Haus im Lindenhain wird zur Wohngruppe Lindenhain - Bewohner können in das neu-sanierte, moderne Haus an der Metter umziehen

Das große Sanierungsprojekt im Haus an der Metter steht kurz vor dem Abschluss. 90 geräumige Einzelzimmer und 40 Betreute Wohnungen stehen in Bietigheim-Bissingen nach dem Um- und Neubau zur Verfügung. Im Projekt bedacht wurden auch die an multipler Sklerose erkrankten Menschen. Für sie steht im neuen Haus an der Metter eine baulich und technisch moderne Wohngruppe zur Verfügung. Der Umzug aller Bewohner kann im Sommer 2018 stattfinden.

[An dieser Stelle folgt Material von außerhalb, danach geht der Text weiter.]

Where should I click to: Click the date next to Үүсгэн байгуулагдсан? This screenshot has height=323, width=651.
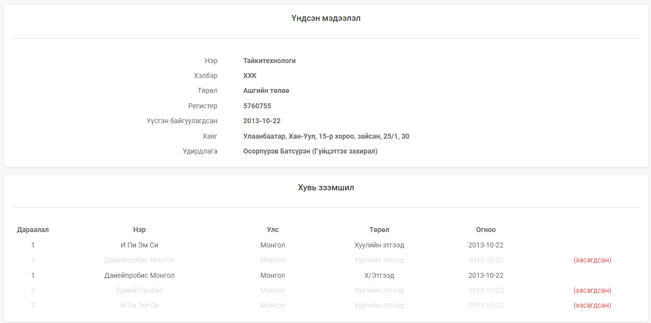[262, 121]
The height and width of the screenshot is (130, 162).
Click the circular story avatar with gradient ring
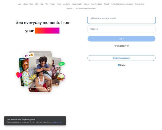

Bereits seit 1982 betreibt die Evangelische Heimstiftung (EHS) das Haus an der Metter in Bietigheim-Bissingen. „Die Bedürfnisse der Menschen vor Ort haben sich in den letzten 30 Jahren grundlegend verändert“, weiß Bernhard Schneider, Hauptgeschäftsführer der EHS. Außerdem entsprach die Einrichtung den Auflagen der Landesheimbauverordnung nicht mehr. Deshalb wurde ein Konzept entwickelt, um die Traditionseinrichtung zu modernisieren und zukunftsfähig zu machen. 90 geräumige Einzelzimmer mit barrierefreiem Bad, 40 Betreute Wohnungen, eine Tagespflege und ein Büro der Mobilen Dienste sind nun fertiggestellt. Nachdem die Betreuten Wohnungen seit Mitte letzten Jahres bezogen werden und die Sanierungsmaßnahmen in den nächsten Monaten enden, findet am 20. Juli die feierliche Neueröffnung statt. Insgesamt über 16 Millionen Euro hat die EHS in das Gesamtprojekt investiert.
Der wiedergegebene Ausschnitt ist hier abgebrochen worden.